Dataset rows

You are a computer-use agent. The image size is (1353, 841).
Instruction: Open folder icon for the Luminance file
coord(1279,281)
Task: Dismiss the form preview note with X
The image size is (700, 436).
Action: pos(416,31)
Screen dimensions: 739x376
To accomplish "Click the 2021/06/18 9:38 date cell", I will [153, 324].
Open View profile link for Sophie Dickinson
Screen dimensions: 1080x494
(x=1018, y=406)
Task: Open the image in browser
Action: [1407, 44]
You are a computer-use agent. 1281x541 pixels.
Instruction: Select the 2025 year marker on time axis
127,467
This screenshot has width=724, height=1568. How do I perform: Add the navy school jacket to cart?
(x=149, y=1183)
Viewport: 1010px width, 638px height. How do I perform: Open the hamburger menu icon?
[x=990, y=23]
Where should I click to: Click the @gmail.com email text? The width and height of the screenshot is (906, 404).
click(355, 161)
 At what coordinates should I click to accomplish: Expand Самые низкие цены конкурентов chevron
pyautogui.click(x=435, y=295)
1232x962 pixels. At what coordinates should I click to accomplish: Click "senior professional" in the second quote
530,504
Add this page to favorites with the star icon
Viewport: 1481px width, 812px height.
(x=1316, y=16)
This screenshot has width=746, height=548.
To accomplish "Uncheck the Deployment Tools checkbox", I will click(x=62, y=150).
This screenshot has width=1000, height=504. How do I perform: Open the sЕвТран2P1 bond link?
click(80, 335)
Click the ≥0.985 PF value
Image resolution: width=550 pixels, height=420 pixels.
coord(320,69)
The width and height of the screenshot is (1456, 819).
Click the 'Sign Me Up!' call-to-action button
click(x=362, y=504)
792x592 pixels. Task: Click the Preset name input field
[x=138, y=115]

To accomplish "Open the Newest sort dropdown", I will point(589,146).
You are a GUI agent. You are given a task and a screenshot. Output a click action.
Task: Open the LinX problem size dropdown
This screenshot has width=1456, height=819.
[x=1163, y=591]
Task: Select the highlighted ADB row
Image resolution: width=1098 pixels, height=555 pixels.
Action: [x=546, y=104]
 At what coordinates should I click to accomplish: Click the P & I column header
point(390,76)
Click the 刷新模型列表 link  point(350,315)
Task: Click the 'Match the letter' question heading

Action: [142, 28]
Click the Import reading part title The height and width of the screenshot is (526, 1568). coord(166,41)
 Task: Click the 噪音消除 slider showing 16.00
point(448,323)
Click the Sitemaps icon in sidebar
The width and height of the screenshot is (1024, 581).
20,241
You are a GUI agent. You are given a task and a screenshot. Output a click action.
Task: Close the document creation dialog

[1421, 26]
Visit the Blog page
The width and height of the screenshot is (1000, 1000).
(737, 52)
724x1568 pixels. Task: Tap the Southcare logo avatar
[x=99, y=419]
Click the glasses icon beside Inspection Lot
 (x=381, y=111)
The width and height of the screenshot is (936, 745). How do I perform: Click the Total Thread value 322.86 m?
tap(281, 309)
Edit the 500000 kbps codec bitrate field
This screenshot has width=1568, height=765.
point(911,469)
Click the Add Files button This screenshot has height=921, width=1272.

Task to carry out
Please update the data starting at the line containing "Screen dimensions: 739x376" and ending at the line containing "Action: [1407, 44]", replacing "date cell" with "timestamp cell" and leaving everything else unchanged.

Solution
Screen dimensions: 739x376
To accomplish "Click the 2021/06/18 9:38 timestamp cell", I will [153, 324].
Open View profile link for Sophie Dickinson
Screen dimensions: 1080x494
(x=1018, y=406)
Task: Open the image in browser
Action: [1407, 44]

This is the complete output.